9 – Sa deuxième limite relève de sa conception très spéciale et très spécieuse du changement, marquée par une forme de démocratisme peut-être sympathique, mais complètement irréaliste, pour ne pas dire farfelue. Kais Saied, on l’a déjà signalé, veut inverser la pyramide des pouvoirs, en partant du bas vers le haut et non plus du haut vers le bas. Concrètement, cela donnerait l’architecture suivante :
- Première étage : des élections générales au niveau des collectivités territoriales de base (à partir de scrutins uninominaux et non plus de scrutins de listes), débouchant sur la mise en place d’exécutifs locaux ;
- Deuxième étage : désignation d’assemblées régionales à partir des exécutifs locaux ;
- Troisième étage : désignation d’une assemblée nationale à partir des exécutifs régionaux.
D’après Kais Saied, cette nouvelle hiérarchie constituerait l’instrument le plus approprié pour sortir de l’ancien système, tout en édifiant celui que les citoyens appelleraient de leurs vœux. Parce que, précise-t-il, les élus de base savent mieux que quiconque ce qu’il faut faire pour régler les problèmes. En guise d’explication, Kais Saied n’a strictement rien d’autre à ajouter. Rien à ajouter sur les politiques publiques qu’il faut mener pour affranchir la Tunisie de son état de soumission à l’égard des intérêts étrangers. Rien à ajouter sur les politiques publiques nécessaires pour démanteler les positions de l’oligarchie rentière et mafieuse qui saccage l’économie nationale. Rien à ajouter sur les politiques publiques indispensables pour sortir la paysannerie et les masses de l’informel de la détresse où elles se trouvent. Rien à ajouter sur l’appauvrissement permanent des salariés et des petits fonctionnaires. Rien à ajouter sur le déclassement accéléré des professions libérales et des patrons de PME. Rien à ajouter sur la refonte de l’Etat, sur les réformes de l’enseignement, de la justice, de la santé, du transport, des médias, etc., etc. Sur toutes ces questions essentielles, au cœur d’un vrai projet de renouveau démocratique et patriotique, Kais Saied ne dit pas un seul mot. Le peuple saura ce qu’il convient de faire, laisse-t-il entendre. A partir de cet acte de foi, lui, Kais Saied, s’estime exempté de toute obligation supplémentaire. On retrouve là la splendide ingénuité de beaucoup de professeurs de droit. L’abstraction est leur domaine de prédilection. Plus un schéma est abstrait, plus il leur paraît parfait et capable, du fait de sa perfection, de modifier le réel à sa convenance.

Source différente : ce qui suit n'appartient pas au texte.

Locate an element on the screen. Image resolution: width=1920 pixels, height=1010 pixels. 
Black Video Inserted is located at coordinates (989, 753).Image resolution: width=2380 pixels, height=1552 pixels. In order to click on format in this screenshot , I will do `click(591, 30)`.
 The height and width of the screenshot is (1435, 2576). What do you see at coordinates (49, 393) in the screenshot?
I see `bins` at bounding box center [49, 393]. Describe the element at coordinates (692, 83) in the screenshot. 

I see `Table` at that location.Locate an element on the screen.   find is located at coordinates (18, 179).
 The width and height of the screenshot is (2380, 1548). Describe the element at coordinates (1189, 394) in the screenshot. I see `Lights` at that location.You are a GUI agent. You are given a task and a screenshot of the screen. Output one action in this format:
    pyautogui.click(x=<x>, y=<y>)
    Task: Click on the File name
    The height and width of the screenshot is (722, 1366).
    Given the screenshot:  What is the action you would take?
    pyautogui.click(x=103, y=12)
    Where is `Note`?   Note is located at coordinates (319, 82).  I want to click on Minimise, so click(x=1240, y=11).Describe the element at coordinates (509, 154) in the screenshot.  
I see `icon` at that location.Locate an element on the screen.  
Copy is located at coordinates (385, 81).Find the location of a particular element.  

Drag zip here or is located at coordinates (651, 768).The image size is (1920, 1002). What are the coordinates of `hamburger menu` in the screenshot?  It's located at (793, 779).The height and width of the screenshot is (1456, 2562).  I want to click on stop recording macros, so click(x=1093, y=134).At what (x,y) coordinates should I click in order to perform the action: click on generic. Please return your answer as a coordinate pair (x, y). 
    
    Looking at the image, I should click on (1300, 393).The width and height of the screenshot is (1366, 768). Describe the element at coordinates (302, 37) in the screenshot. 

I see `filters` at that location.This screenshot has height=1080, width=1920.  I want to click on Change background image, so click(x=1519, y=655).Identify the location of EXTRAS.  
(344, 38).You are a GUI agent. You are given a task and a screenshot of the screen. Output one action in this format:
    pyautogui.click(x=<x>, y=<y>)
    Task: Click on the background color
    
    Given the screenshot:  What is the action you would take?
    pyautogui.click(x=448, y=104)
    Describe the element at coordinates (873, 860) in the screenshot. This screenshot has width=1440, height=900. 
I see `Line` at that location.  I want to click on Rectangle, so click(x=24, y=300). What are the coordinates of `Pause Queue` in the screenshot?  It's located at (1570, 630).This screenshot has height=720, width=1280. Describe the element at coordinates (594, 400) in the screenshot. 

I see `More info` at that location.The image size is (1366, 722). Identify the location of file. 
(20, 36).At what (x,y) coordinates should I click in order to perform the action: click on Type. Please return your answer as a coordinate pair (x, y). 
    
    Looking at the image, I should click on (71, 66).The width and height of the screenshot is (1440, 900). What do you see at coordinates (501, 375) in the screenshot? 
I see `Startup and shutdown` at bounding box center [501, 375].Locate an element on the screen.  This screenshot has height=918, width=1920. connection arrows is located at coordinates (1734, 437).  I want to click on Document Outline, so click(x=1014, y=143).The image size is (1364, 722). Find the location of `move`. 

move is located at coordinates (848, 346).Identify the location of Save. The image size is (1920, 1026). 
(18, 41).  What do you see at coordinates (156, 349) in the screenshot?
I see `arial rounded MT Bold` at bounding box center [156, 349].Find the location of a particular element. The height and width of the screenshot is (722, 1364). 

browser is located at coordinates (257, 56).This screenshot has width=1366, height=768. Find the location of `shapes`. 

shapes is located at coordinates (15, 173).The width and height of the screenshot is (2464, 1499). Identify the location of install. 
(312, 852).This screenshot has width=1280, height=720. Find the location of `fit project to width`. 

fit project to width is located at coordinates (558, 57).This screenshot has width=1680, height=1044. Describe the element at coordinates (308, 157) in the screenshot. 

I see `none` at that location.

10 – Venant après des décennies de dictature et d’oppression, les insurrections populaires génèrent naturellement une soif illimitée de liberté. On voit alors surgir toutes sortes d’idées et de constructions dont la caractéristique commune est d’être d’un démocratisme absolu. Un tel mouvement de pendule est compréhensible et nécessaire pour commencer à rompre avec le passé. Mais le vrai progrès ne peut se réduire au passage d’un excès à un autre. Le démocratisme, aussi radical soit-il, ne peut tenir lieu de programme de changement. En Tunisie, après le 14 janvier et la faillite avérée des courants de gauche à diriger le soulèvement,puis à jouer un rôle effectif dans la période de transition, de nombreux militants, surtout les plus jeunes, ont déserté les structures existantes, avec l’intention de créer des partis de type nouveau, aptes à prendre la relève et à mener le processus révolutionnaire à son terme. On ne compte plus les initiatives de ce genre prises en huit ans. De facture diverse,d’importance inégale, ces initiatives justifiaient leur création en recourant toutes au même argumentaire de fond. Les anciens partis de gauche ont échoué, disait-on, parce qu’ils sont organisés de manière bureaucratique, selon un modèle vertical qui les coupe des masses. C’est la raison pour laquelle il faut les remplacer par de nouvelles formations, organisées de manière décentralisée, selon un modèle horizontal, le seul permettant de renouer les liens avec la population. L’échec des anciens partis n’était jamais ramené à un défaut d’analyse et de programme, mais toujours réduit à un défaut d’organisation. Il suffisait de corriger ce défaut d’organisation – en passant de la logique verticale à la logique horizontale – pour que le reste suive : la liaison avec les masses et l’aptitude à jouer un rôle de premier plan dans la compétition politique. Munis de ce maigre bagage, les unes après les autres, toutes ces initiatives ont fait long feu, laissant derrière elles beaucoup d’amertume et d’espoirs déçus.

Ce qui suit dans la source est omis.